Start of Stored data
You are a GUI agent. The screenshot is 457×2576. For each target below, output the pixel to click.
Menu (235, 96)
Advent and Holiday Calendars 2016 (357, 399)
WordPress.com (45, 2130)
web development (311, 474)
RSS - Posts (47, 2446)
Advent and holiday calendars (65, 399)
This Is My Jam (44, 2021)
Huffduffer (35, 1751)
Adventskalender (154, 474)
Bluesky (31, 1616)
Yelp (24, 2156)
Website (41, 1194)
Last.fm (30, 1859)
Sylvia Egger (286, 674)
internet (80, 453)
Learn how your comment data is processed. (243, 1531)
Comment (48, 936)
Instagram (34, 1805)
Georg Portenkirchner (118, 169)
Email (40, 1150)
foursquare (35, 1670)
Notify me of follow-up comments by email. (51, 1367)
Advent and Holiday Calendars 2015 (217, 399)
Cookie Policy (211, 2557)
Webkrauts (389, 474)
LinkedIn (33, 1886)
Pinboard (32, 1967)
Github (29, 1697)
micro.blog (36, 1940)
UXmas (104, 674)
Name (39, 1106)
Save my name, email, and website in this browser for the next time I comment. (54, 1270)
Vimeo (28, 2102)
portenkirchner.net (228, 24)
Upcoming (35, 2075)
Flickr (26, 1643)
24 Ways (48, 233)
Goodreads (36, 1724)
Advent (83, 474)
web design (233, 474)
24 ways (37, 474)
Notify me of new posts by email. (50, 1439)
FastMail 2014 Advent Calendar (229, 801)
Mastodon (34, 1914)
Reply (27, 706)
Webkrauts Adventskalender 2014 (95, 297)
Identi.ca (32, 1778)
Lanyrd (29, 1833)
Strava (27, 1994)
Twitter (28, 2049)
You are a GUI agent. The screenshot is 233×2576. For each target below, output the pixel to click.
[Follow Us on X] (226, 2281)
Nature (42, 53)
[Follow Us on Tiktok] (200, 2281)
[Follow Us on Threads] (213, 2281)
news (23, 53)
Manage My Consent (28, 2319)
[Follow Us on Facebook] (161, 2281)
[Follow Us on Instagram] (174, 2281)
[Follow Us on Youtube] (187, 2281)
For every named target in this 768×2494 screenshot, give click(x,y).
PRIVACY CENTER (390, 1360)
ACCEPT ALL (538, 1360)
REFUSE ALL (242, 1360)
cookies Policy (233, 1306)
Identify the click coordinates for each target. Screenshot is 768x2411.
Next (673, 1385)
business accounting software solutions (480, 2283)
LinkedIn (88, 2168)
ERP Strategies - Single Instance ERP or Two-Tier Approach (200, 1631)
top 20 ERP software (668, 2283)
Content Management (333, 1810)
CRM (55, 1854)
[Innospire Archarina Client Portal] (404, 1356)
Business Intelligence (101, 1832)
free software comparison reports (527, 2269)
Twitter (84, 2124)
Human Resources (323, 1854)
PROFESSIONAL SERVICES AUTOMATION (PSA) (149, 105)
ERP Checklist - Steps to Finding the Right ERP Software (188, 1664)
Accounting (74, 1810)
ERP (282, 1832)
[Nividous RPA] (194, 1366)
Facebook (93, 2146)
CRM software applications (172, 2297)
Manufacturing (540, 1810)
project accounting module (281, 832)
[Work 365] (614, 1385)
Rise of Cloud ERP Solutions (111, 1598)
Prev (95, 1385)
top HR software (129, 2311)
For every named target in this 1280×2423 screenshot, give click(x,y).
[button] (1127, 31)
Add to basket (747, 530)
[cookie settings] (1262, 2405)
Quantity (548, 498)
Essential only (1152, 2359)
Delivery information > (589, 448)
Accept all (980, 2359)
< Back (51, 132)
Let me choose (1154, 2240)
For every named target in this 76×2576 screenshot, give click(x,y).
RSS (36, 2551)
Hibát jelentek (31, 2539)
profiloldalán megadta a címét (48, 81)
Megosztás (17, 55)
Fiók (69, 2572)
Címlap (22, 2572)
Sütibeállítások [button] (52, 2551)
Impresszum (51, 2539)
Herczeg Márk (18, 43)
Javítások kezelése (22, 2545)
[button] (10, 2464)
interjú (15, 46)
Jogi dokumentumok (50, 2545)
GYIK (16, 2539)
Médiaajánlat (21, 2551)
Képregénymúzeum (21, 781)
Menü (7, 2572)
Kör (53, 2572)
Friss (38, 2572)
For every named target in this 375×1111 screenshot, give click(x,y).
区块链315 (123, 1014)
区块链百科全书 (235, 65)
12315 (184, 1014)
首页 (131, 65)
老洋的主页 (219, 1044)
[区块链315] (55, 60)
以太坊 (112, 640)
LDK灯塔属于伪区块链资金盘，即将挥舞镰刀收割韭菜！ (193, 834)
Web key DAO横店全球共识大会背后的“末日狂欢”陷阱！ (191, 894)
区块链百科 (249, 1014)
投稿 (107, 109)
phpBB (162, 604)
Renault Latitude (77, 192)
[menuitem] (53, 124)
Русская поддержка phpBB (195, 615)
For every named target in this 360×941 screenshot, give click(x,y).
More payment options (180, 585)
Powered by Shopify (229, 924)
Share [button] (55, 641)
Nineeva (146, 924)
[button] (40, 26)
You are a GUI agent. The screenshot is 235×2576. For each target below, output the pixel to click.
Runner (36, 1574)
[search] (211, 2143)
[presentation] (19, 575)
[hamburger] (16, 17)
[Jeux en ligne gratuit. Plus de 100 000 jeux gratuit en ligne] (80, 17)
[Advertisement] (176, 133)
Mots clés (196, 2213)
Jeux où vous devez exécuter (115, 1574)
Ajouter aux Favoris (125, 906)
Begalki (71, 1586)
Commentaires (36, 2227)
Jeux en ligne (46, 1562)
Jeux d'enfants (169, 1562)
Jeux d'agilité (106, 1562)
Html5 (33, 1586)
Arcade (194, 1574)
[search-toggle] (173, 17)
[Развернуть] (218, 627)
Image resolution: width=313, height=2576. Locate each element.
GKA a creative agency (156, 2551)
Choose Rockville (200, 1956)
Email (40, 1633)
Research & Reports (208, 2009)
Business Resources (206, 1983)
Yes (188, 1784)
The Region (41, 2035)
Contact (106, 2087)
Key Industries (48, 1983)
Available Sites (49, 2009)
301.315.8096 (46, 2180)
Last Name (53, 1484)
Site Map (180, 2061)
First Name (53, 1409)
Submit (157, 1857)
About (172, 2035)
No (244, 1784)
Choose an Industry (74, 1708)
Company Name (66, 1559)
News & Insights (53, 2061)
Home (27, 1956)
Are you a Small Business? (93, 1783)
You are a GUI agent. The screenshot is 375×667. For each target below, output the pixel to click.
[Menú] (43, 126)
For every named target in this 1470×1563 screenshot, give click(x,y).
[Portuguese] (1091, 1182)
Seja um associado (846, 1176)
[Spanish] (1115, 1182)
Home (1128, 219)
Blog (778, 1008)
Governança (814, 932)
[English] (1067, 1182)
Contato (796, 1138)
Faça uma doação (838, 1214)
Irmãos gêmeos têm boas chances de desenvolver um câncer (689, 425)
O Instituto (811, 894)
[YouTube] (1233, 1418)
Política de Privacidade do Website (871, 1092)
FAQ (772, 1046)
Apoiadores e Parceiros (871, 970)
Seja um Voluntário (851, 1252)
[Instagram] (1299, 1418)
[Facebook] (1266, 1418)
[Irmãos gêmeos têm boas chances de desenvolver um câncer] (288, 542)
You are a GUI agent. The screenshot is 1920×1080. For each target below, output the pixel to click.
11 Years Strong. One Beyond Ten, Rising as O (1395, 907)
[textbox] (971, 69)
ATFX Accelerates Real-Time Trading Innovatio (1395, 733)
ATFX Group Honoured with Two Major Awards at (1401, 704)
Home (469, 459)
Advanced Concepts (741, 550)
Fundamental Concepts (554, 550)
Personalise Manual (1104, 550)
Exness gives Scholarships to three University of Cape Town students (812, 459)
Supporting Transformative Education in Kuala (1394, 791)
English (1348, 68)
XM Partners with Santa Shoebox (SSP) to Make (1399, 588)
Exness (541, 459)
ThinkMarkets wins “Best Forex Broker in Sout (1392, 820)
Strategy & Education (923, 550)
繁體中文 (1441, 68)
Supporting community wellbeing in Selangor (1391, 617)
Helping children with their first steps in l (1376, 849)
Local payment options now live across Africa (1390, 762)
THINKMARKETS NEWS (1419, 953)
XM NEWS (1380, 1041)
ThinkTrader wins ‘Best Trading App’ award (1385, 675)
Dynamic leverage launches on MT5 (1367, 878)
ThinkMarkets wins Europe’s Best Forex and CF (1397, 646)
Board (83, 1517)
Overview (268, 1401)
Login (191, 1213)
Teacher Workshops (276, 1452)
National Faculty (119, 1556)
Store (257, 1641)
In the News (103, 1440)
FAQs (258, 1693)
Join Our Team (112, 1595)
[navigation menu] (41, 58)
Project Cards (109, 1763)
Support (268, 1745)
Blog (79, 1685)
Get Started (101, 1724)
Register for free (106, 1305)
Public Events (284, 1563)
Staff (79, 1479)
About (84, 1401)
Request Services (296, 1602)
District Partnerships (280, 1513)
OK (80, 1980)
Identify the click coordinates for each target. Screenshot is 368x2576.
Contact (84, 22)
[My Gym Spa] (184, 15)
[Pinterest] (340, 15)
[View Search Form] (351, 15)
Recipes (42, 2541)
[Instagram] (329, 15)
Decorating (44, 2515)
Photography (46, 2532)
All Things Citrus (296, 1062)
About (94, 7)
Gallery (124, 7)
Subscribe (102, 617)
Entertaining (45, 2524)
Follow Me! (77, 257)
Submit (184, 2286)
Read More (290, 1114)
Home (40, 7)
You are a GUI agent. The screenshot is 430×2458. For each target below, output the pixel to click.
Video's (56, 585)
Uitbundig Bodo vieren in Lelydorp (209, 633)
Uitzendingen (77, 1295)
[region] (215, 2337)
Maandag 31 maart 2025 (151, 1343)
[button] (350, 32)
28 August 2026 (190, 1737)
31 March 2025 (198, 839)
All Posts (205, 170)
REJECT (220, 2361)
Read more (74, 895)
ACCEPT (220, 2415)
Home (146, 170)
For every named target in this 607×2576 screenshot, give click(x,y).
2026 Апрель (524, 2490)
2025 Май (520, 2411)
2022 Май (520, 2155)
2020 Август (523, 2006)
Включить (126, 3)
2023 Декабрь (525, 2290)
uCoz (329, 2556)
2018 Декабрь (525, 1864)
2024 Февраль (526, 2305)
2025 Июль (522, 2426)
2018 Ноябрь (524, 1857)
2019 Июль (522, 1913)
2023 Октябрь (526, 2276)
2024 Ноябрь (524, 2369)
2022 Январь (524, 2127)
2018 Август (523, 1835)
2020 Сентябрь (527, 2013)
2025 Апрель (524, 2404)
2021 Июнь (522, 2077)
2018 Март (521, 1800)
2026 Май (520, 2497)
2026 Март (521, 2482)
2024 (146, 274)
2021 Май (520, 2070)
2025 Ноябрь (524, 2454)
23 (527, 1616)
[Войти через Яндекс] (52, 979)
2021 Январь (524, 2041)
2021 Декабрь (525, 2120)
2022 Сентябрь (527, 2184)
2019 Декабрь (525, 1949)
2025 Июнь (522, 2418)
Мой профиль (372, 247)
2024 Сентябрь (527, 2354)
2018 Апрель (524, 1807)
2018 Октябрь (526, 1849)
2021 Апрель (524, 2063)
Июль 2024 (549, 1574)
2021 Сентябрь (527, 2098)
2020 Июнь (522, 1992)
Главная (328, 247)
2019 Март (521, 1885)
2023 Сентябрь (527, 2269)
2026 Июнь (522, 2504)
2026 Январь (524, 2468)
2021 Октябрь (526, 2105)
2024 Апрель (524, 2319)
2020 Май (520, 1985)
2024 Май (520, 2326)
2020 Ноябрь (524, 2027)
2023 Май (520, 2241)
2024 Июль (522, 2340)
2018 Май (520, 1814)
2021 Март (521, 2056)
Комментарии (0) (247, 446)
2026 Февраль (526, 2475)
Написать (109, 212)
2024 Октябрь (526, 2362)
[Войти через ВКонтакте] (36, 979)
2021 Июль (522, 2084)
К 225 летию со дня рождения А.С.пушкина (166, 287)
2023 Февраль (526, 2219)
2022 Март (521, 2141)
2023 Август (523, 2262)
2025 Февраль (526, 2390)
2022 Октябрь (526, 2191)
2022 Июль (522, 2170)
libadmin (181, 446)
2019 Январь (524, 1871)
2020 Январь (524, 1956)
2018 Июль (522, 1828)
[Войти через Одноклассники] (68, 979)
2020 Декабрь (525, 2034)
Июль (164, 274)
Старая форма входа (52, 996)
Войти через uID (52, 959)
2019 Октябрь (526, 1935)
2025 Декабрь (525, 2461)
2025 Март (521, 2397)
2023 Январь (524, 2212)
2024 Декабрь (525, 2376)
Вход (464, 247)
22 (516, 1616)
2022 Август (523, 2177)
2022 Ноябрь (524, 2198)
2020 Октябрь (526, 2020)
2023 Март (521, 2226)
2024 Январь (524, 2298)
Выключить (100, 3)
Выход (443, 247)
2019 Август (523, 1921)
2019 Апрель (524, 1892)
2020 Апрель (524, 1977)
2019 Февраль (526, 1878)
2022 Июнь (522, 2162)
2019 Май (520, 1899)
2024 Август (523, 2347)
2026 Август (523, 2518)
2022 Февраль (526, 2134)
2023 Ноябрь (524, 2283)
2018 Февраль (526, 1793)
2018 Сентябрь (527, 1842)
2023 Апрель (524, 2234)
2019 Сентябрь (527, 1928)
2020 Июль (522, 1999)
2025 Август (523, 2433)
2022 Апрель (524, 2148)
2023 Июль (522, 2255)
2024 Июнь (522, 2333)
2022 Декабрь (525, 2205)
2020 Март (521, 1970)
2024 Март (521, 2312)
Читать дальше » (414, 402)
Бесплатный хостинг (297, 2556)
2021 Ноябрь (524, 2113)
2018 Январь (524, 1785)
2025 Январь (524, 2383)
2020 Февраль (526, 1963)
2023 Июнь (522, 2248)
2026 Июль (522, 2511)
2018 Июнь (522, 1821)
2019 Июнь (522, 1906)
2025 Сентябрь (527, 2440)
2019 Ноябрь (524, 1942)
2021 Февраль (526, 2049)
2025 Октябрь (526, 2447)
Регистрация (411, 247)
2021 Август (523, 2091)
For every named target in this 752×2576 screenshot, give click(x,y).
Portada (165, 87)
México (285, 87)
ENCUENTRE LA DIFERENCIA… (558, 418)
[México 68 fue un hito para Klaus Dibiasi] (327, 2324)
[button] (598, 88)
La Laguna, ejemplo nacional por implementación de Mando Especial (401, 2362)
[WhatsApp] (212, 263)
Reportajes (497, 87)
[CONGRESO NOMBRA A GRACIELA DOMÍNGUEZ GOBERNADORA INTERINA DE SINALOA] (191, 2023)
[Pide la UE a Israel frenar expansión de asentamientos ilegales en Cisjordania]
End of Stored data
• Required work: Only a number is wanted here: the count of lines in the data that include the word "через".

• Result for this exercise: 4